Appendix E Videos of behaviour of altruistic agent
We provide videos for the most relevant outcomes of our experiments, which can be accessed here777https://youtube.com/playlist?list=PLtq_h_35OaPnO-VWNT5q1-Onqb2GKVNQI
e.1 Videos for results of Gridworld experiments (Section 4.1.1)
In these videos, the target object (apple) of the leader agent is displayed as a green rectangle.

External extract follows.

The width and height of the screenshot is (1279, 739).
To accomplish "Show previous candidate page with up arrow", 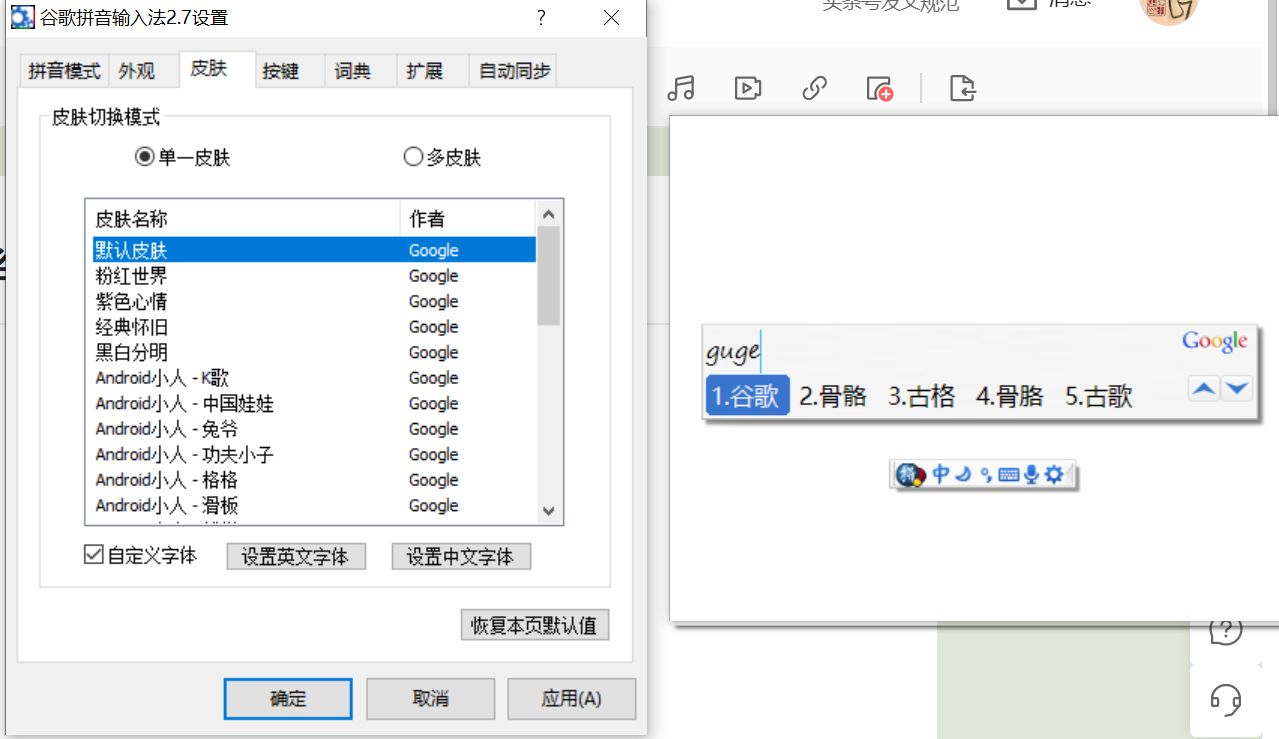I will pos(1204,387).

The leader agent is always in green, the altruistic agent always in blue.
e.1.1 Door Scenario in Fig. 1 top center
The switch – positioned at the top right cell – that the altruistic agent can use to open the door, is displayed as a blue dot.
Altruistic agent opens door for leader agent : It can be observed that the altruistic agent has learned to operate the door switch to enable the leader agent to pass through the door and reach its target on the other side.
(Fail case) Altruistic agent does not open door for leader agent: It can be observed that for an unfavourable choice of hyperparameters, the altruistic agent does not open the door.
e.1.2 Dead End scenario in Fig. 1 top right
Altruistic agent gives way to leader agent: It can be observed that the altruistic agent does not get into the way of the leader agent, which is hence able to reach its target in the top right cell.
(Fail case) Altruistic agent blocks path of leader agent: It can be observed that for an unfavourable choice of hyperparameters, the altruistic agent blocks the entry to the hallway towards the right side of the environment such that the leader agent cannot reach its target at the top right cell. This happens as the altruistic agent forcefully maximizes the estimated choice of the leader agent by hindering it from entering the hallway, which is a region of fewer estimated choice.
e.2 Video for results of Level Based Foraging (Section 4.2.1)
Altruistic agent enables leader to forage apples: It can be observed how the altruistic agent (blue) learned to coordinate its movements with the leader agent (green), to enable the leader agent to forage apples. It has learned this behaviour purely through optimizing for the leader agents choice and is itself not rewarded for foraging apples.
e.3 Video for results of Tag (Section 4.3.1)
Altruistic agents protect leader from adversaries: It can be observed how the altruistic agents (blue colors) learned to coordinate their movements to protect the leader agent (green) from its adversaries. The adversaries (red colors) try to catch the leader, which in turn tries to flee from them. The altruistic agents protect the leader by actively intercepting the paths of the adversaries. They have learned this behaviour purely through optimizing for the leader agents choice.